Behold, the Samsung I9300 Galaxy S III, fully equipped with a Quad-core 1.4 GHz Cortex-A9, 1 GB RAM, 8 MP (3264×2448 pixels) camera, capable of 30fps video recording at a staggering 1080p, a 4.8″ super AMOLED screen with Corning Gorilla Glass 2 (CGG2) protection etcetc…Well..all that I presume you know…But what about the word going round that the GS3 screen breaks rather easily despite the not-so-modest CGG2 protection?
For starters…let’s review the CGG technology:
Gorilla Glass is the trademark for an alkali-aluminosilicate sheet glass manufactured by U.S. glassmaker Corning. Engineered for a combination of thinness, lightness, and damage-resistance, it is used primarily as the cover glass for portable electronic devices (including mobile phones, portable media players, laptop computer displays, and some television screens). ~Wikipedia~
This year, the latest evolution of this scratch-resistant material, called Gorilla Glass 2, made it into consumer devices offering the same great level of protection despite being 20% thinner. The main MISCONCEPTION most consumers have is the the CGG2 is indestructible!!
NOTE: Corning have assured you of a tougher, scratch resistant screen NOT an unbreakableone!!
Several scratch and drop tests have actually been carried out on the GS3 e.g. one by XDA’s Erica, proving that the CGG2 screens are not as tough as most people think! Check out this link for more info.
GizmoSlip technicians started their drop test with a four-foot drop with the back case of the Galaxy S3 facing the cement floor, while recording. When dropped on the side, from four-feet, the screen cracked “really badly.” The test continued though, dropping the device at four-feet with the screen facing the ground. The device fell onto its side, although it appears the touchscreen display was still working. Their verdict, the Galaxy S3 “did not survive.”

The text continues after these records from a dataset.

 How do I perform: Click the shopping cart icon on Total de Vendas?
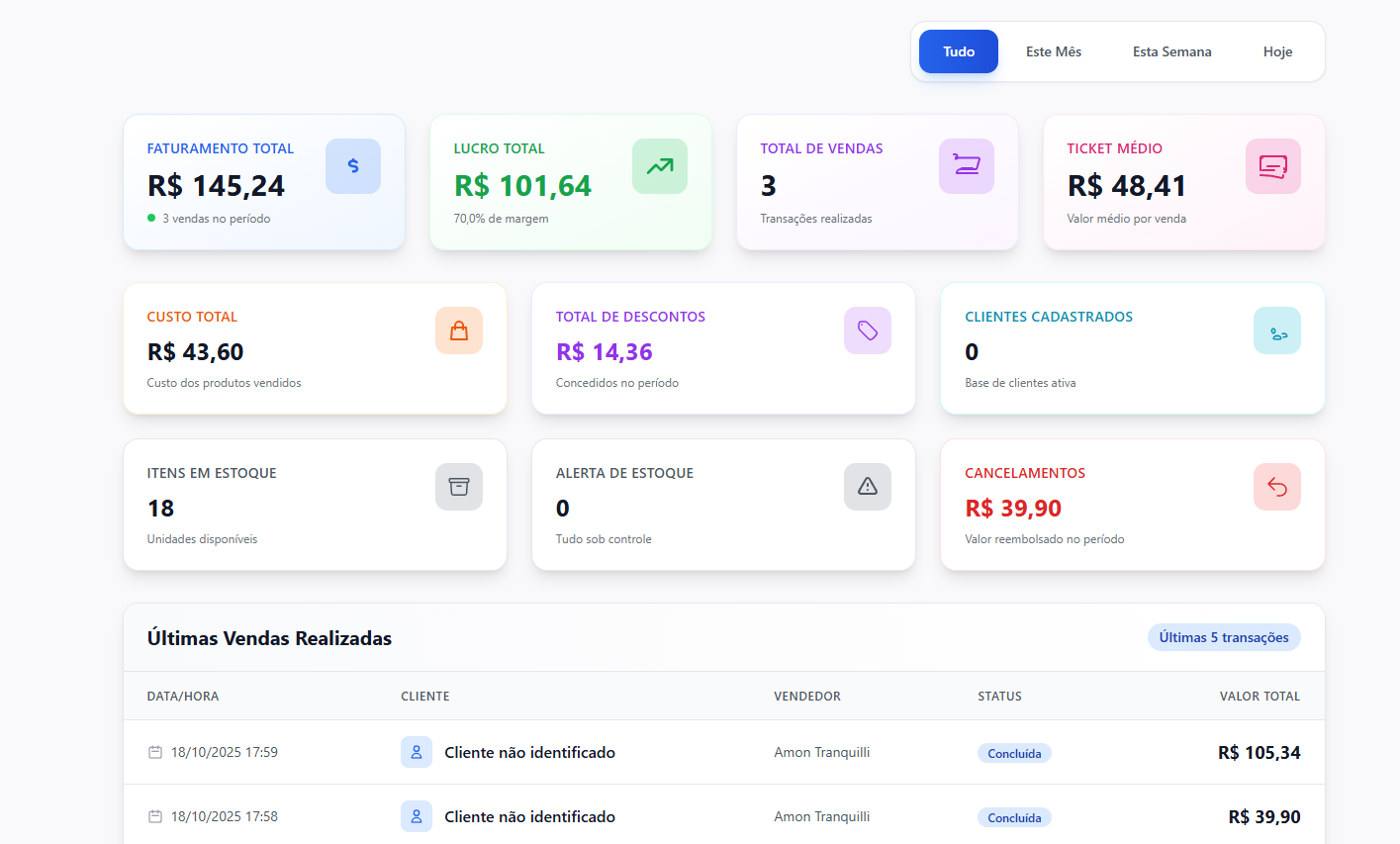(x=967, y=165)
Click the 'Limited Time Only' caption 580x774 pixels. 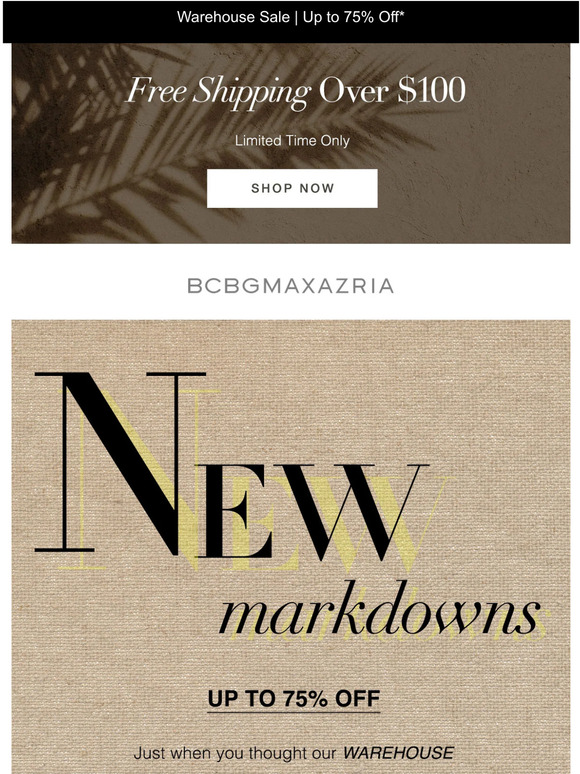(292, 141)

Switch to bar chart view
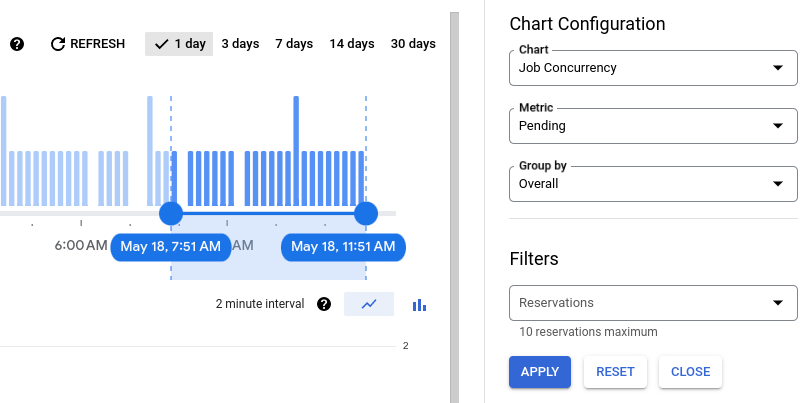420,304
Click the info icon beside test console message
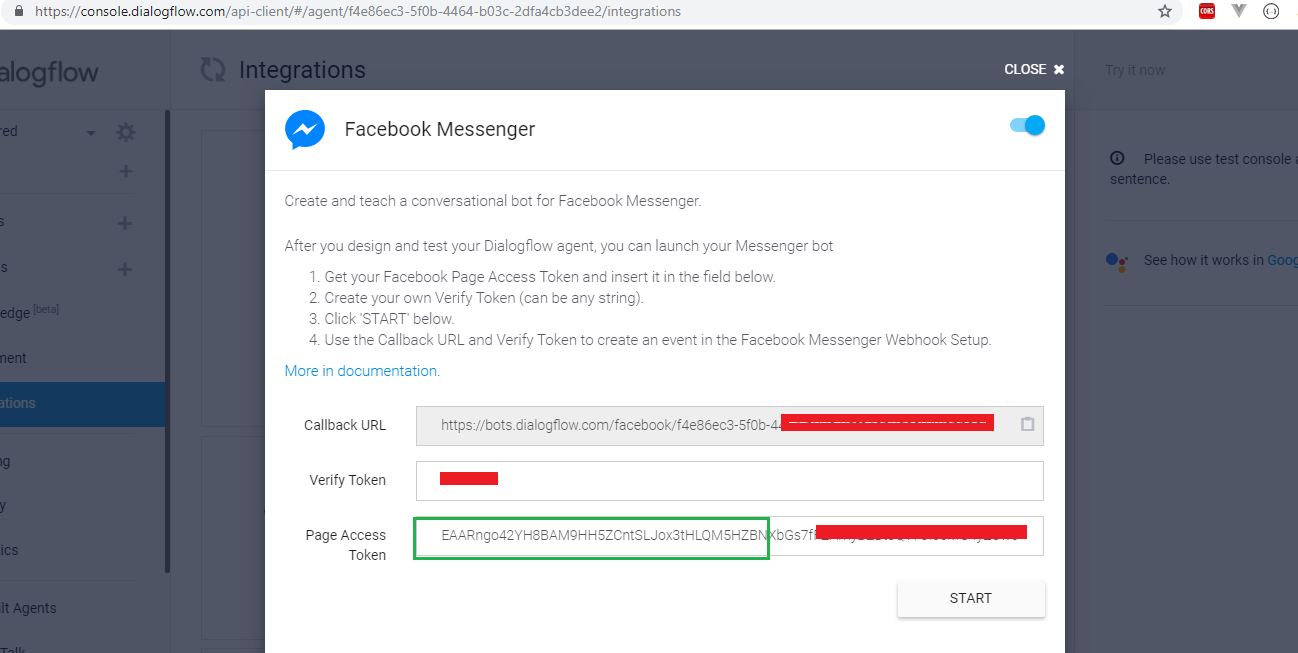This screenshot has width=1298, height=653. pos(1118,158)
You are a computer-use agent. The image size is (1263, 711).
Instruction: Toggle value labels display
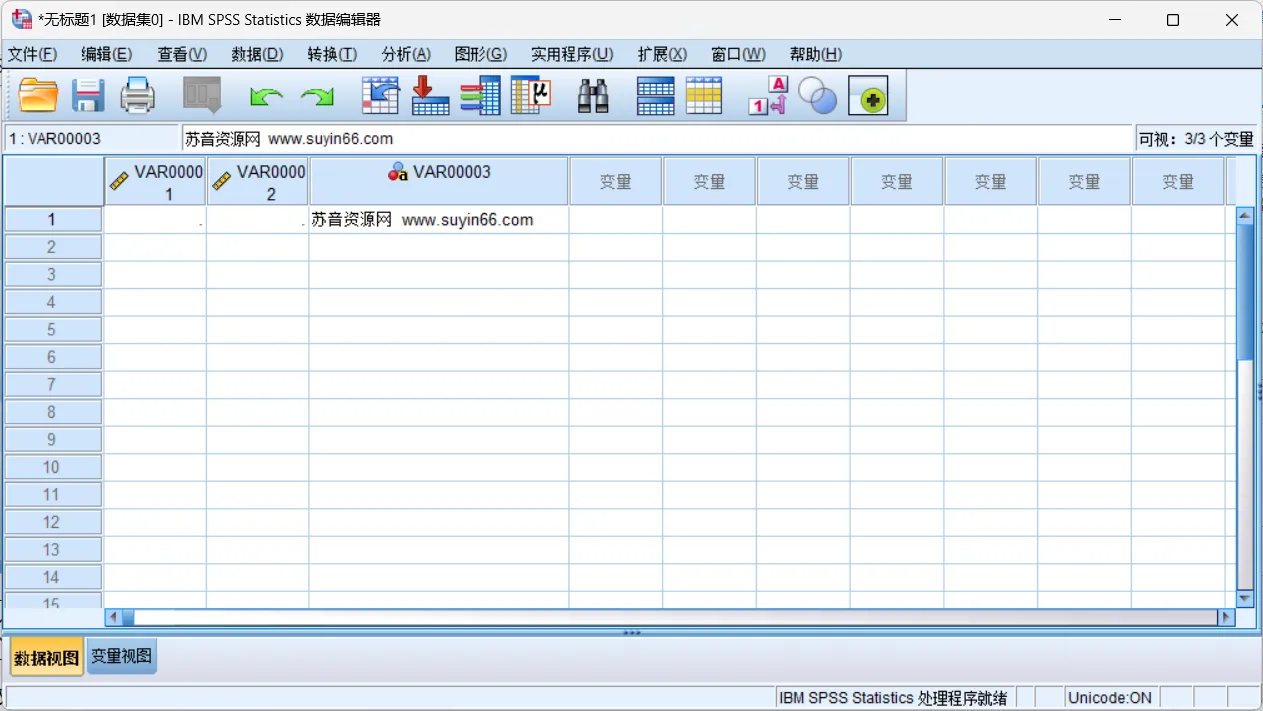coord(768,95)
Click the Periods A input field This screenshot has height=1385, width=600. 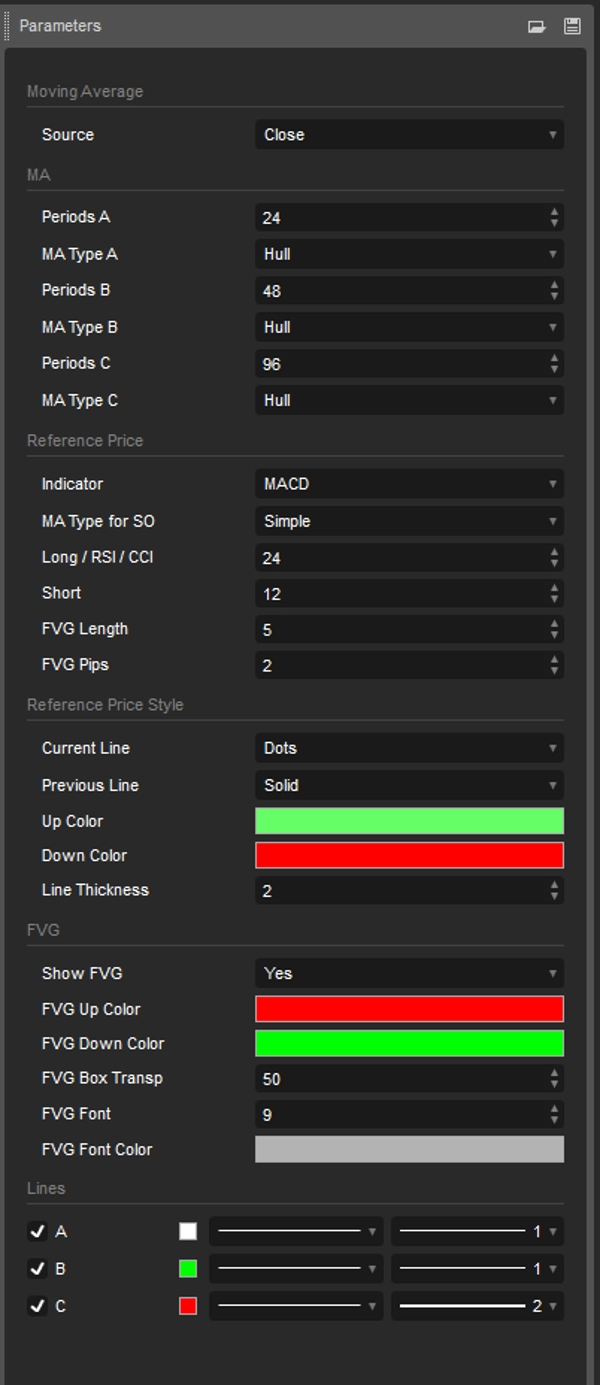[400, 218]
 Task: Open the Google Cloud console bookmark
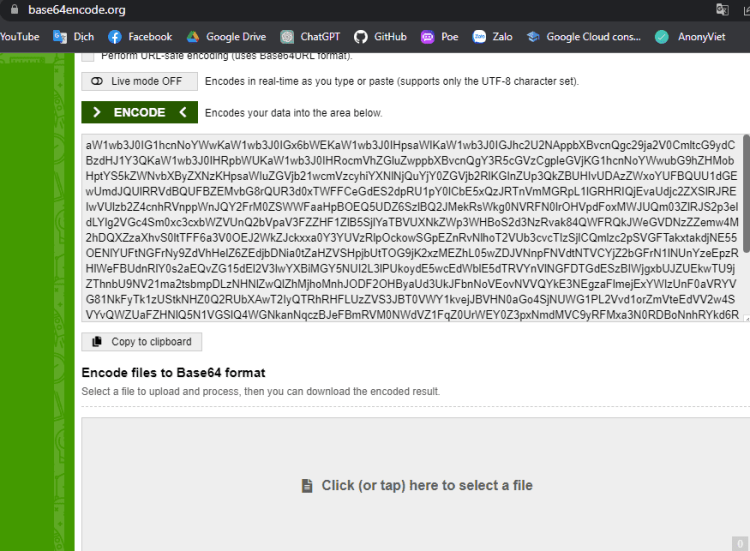pyautogui.click(x=584, y=37)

CONCLUSION: The GS3, although equipped with CGG2, does not guarantee a ‘non-break’ screen. Is it more susceptible to damage than other smartphones? Not really…Its screen is actually tougher than those on most phones. What is advisable, however, is caution on handling and a extra protection using a case or a screen protector which go for about US$20 (Ksh.1600). Screen repair costs, on the other hand, range from US$200-300 (Ksh.16000-24000)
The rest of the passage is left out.